Consider the code below
int[] array = new int[] {1, 2};
public void test()
{
method1(array);
System.out.println(array[0] + ", " + array[1]);
method2(array);
System.out.println(array[0] + ", " + array[1]);
}
// because we are working with objects, the identifier, can be different to the arrays identifier
// in this case, I've chosen to use 'a' instead of 'array' to show this
public void method1(int[] a)
{
// this mutates the array object
a[0] = 2;
}
public void method2(int[] array)
{
// this overwrites the method2.array but not the global array
array = new int[] { 1, 2, 3 };
}
We create a new array, with identifer 'array' in the global scope. (In Java, this would be the classes own scope)
In method1, we take an argument, which is the same object being passed as the global array object, so when we mutate it, both objects will change. So, the first print statement will be
"2, 2"
Where array[0] has been altered
N.B. Because we dealing with objects, the 'name' of the variable doesn't matter - it will still be a reference to the same object
However, in method2, we take an argument, like in method1, but this time we use the assignment operator to assign that variable to a new value in the scope that it's currently in - so the global array isn't altered, so we still print out
"2, 2"
For a beginner programmer, I would personally write a few test programs where you get to fully understand how variables and scopes work.

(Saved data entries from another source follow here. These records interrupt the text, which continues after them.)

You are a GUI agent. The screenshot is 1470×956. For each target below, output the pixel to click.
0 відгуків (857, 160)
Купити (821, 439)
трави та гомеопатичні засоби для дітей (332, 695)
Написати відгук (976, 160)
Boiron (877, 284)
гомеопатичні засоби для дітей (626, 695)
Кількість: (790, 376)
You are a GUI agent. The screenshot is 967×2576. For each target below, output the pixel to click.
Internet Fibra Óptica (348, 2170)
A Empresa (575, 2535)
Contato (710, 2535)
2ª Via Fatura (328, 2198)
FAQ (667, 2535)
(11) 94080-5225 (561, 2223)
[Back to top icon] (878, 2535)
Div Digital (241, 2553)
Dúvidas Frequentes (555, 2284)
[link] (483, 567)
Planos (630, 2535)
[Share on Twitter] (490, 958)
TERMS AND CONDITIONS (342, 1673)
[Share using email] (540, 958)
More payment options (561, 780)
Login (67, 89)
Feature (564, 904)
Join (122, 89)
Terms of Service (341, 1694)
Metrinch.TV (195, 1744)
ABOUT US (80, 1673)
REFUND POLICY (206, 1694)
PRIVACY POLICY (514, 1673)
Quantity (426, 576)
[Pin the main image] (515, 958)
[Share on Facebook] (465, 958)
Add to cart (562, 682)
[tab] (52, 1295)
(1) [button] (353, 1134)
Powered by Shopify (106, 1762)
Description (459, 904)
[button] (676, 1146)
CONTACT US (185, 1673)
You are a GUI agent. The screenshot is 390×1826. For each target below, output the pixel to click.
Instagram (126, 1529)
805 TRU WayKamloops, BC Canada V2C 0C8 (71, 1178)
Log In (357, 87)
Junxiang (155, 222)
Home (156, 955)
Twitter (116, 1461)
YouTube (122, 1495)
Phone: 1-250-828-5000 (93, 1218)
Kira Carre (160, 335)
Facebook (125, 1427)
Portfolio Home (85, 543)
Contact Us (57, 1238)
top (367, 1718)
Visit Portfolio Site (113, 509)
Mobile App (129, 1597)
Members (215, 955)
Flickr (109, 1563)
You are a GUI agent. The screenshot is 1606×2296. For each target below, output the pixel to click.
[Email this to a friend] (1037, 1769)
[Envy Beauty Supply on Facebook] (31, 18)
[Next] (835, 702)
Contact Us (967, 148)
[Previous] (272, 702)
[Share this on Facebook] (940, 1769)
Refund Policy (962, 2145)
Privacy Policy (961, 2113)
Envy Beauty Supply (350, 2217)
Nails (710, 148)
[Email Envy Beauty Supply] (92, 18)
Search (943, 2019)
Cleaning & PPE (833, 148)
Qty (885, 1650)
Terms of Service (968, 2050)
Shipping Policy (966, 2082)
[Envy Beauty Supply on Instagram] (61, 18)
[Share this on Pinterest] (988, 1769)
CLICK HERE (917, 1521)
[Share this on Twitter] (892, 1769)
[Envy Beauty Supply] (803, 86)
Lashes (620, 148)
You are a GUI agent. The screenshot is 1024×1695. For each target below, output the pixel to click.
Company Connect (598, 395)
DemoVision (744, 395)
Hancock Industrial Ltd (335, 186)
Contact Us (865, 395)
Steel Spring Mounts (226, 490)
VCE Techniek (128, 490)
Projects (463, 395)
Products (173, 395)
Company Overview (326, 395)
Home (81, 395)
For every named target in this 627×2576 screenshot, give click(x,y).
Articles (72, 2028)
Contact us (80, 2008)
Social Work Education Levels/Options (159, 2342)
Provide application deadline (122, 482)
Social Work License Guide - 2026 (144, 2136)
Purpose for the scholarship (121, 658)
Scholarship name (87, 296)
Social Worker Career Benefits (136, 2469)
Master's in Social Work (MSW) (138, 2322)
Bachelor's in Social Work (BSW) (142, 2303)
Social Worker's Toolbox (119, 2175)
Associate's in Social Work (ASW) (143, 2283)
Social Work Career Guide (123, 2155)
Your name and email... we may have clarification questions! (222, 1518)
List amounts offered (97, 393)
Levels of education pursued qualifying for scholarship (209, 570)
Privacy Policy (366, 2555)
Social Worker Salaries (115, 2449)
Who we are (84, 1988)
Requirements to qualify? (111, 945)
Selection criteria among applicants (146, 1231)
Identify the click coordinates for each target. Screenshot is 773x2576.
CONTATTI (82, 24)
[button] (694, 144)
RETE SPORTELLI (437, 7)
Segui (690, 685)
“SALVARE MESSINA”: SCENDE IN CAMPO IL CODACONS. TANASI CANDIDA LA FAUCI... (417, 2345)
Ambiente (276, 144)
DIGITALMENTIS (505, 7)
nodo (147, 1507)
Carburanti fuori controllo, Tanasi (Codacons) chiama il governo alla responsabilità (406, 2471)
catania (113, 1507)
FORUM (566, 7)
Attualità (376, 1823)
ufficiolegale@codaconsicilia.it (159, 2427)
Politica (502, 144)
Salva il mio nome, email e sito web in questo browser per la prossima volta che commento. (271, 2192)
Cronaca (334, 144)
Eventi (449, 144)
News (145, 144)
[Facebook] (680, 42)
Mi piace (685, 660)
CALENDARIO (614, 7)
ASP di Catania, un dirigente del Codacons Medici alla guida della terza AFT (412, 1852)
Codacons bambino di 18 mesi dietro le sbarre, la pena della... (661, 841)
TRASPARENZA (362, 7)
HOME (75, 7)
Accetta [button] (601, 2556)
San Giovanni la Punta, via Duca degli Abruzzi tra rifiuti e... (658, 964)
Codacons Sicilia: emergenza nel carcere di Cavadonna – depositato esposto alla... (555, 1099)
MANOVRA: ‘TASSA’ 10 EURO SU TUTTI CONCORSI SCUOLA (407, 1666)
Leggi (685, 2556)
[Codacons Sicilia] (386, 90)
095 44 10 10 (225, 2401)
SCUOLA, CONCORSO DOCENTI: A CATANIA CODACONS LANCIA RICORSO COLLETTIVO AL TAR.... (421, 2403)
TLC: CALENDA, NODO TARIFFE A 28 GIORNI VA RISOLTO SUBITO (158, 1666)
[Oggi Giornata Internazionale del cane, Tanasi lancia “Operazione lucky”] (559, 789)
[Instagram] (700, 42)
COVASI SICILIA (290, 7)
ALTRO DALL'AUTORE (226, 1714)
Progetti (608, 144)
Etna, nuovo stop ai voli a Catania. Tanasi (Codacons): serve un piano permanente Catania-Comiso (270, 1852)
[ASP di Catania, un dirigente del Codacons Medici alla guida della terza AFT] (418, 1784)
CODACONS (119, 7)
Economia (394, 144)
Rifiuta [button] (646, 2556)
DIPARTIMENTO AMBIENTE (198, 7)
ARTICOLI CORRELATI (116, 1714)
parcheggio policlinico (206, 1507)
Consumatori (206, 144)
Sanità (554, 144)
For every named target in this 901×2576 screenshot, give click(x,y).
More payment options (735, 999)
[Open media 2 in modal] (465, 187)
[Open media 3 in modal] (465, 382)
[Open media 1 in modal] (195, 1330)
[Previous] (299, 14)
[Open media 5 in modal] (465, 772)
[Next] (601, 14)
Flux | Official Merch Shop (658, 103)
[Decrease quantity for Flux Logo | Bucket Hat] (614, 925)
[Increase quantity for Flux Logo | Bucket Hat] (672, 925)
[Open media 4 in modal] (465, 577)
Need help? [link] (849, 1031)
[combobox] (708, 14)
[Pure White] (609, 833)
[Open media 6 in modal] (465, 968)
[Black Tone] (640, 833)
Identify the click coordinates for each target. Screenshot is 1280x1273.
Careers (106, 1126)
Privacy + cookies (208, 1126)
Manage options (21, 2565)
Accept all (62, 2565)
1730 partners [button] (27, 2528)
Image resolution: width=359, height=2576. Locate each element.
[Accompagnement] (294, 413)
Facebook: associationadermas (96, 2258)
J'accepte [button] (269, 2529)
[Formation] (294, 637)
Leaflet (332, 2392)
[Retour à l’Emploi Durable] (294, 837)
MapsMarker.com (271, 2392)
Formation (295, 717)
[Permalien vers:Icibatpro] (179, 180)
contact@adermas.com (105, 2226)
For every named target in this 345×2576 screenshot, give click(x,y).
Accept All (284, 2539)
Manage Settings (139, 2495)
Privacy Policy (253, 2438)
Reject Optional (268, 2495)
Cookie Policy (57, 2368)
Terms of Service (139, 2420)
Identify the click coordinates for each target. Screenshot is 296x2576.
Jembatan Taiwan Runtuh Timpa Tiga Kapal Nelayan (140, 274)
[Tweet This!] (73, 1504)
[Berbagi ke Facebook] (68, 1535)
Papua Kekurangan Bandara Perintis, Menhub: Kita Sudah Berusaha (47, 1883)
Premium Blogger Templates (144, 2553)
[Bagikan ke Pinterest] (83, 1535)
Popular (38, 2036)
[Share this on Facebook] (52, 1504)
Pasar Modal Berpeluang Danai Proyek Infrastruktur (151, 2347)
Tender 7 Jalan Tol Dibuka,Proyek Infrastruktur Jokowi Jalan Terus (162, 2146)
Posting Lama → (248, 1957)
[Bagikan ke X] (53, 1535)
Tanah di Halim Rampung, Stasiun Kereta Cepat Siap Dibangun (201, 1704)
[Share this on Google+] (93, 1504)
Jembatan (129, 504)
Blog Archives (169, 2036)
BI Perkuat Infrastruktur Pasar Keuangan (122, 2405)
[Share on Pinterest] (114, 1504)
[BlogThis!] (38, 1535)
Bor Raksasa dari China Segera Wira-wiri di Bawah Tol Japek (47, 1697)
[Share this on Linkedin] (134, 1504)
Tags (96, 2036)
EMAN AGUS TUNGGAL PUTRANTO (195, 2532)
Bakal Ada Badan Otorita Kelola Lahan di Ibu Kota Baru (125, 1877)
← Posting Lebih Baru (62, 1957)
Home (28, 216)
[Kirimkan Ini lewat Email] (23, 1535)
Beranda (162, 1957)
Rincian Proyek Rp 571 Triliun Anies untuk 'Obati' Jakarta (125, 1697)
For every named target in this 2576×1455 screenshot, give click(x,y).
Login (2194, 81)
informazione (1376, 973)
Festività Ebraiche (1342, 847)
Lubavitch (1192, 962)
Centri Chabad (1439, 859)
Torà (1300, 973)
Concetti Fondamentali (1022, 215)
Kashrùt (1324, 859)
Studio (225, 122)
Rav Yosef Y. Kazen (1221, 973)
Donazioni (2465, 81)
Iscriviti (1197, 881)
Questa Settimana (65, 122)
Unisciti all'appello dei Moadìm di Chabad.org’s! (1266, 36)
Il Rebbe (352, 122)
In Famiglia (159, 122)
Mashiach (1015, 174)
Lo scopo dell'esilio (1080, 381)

But just know, everytime you create a new block of code, a new scope is created, local variables to that scope can only be seen in that scope and ones below it.
For instance:
public void test()
{
int a = 5;
method1(a);
System.out.println(a); // prints 5
}
public void method1(int a)
{
// a is only viewable in the method1 scope
// and any scopes below it, that is, any scopes created within method1
// and since we use an assignment operator, we assign method1.a a value, not global 'a' a value
a = 123;
if (true)
{
// this is a new scope, variables created in this block cannot be seen outside it
// but can see variables from above it
System.out.println(a); // prints 123
}
}
Here, we create a new scope inside method1 inside the if statement, which can see a above it. However, because method1 and test's scopes are both independent, when we use the assignment operator, we assign the value of a to the local scope. So a is different in both test and method1
I hope you understand better now.
I'm not very good at conveying things, but if it even helped a little bit in understanding scopes I did well, plus, it was fun.
Java is pass-by-value, but most values (everything that's not a primitive, in this case int[] and String) are references, which means they act like pass-by-reference.
Here's a nice writeup: http://javadude.com/articles/passbyvalue.htm
arrays are special type of objects and memory will be allocated on HEAP. When you pass array as parameter to method it will be pass as reference-value (copy of the reference).
This means initial b and this new reference points to same object. Unless new reference points to another object, changes on this reference will reflect on same object. That is why you are seeing value reflected on original array.
All of the values were passed TO the inner methods, but the inner methods returned nothing. However, method2 modified the internal value of the array that was passed to it, so that inner value appeared modified on return.
Note that method2 is the only one where you did not assign to the variable (parameter) itself, but rather assigned to an element of the object whose reference was passed in.
There is a critical difference between modifying the reference (pointer) to an object, and modifying the object itself.